Imbert: UNC colluding with gaming industry, rejects own Bill

The Government is accusing the United National Congress of working in tandem with members of the gaming industry who do not want the sector regulated.

Finance Minister Colm Imbert made the claim at a media conference on Friday, moments after the Gambling (Gaming and Betting) Control Bill, 2016 was defeated in the House of Representatives. The Bill needed a special majority but only received 20 votes with 15 abstentions and zero against.

“It’s clear to us in the Government that the persons involved in this industry clearly have lobbied the opposition and notwithstanding the fact it was a UNC bill, UNC regulations, it’s clear that they have been got to.”

Addressing members of the media, Imbert noted that the $16 billion dollar gaming industry has been operating largely unregulated for 20 years, costing taxpayers an estimated $500 million annually. He said legislation to address the glaring issues was first proposed in 1999 but was never passed. The Finance Minister went on to remind the population that this latest Bill was proposed by the UNC in 2015 and was passed with the support of the then People’s National Movement (PNM) Opposition. However, it did not move to the Senate since Parliament was dissolved for general elections. Now that the tables have turned, the Opposition has effectively voted against legislation they once piloted.

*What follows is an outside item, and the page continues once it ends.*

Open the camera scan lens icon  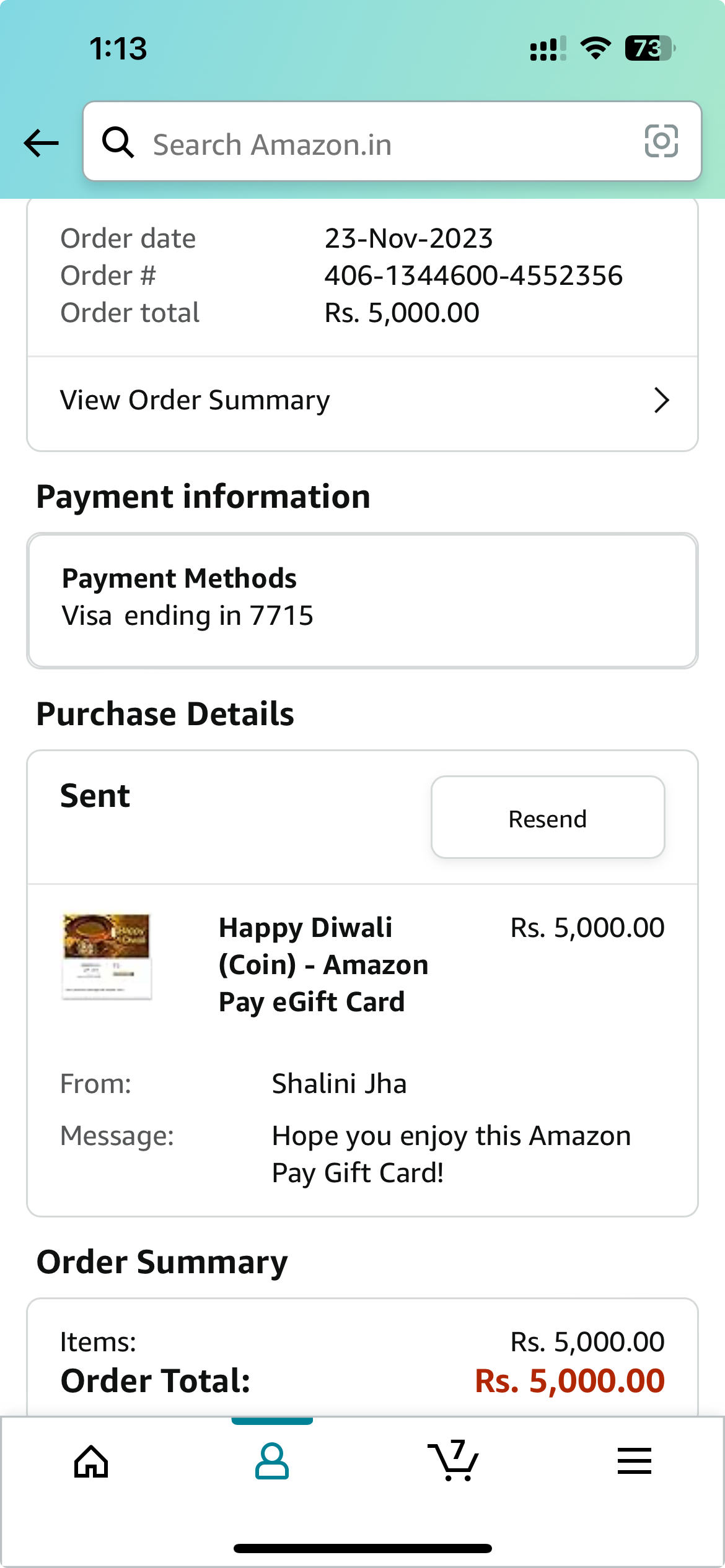pyautogui.click(x=661, y=141)
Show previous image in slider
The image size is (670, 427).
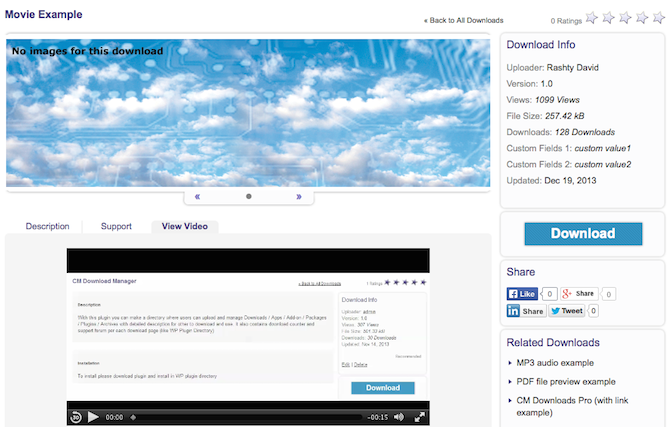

“We never expected them to reject their own bill, which they’ve done. So that, what we’re going to do now, since this bill requires a special majority, we’re going to have to come with some other regulation of the sector that would not be as powerful as this Bill but certainly, we’ll be able to close some of the loopholes that currently exist in terms of tax evasion and that sort of thing.”

If passed, the law would have addressed issues surrounding the vulnerable being exploited including a lack of proper wages, long working hours without appropriate compensation, employees being banned from forming or joining unions, the leakage of foreign exchange and tax evasion.

Imbert said Government will now be forced to tackle weaker legislation to seek to prevent criminal conduct within the sector.  

“We will now have to go to a less powerful form of legislative amendment and see what can be done to the Members Club Act to see how one can address the problems of criminality and money laundering and so on.”

As to why he believes the Opposition rejected the Bill, the Minister expressed concern that they might have been wooed by those who run the industry.

“That could be the motivation for persons not wanting to support the legislation. The only way to deal with the issues of tax evasion and white-collar crime is that we’ll have to go and look at other legislation but without a special majority, no authority or body would have the teeth to deal with its problems. You need to have this special majority because you need to regulate it to a certain extent where you keep people out. You don’t want the criminals to run this industry.”

Imbert added that there is a lot of intimidation in the sector, referencing protests that had taken place outside his home in October 2017. He suggested that the demonstrators might not have wanted to picket outside his house, stating that they were encouraged or forced to do so.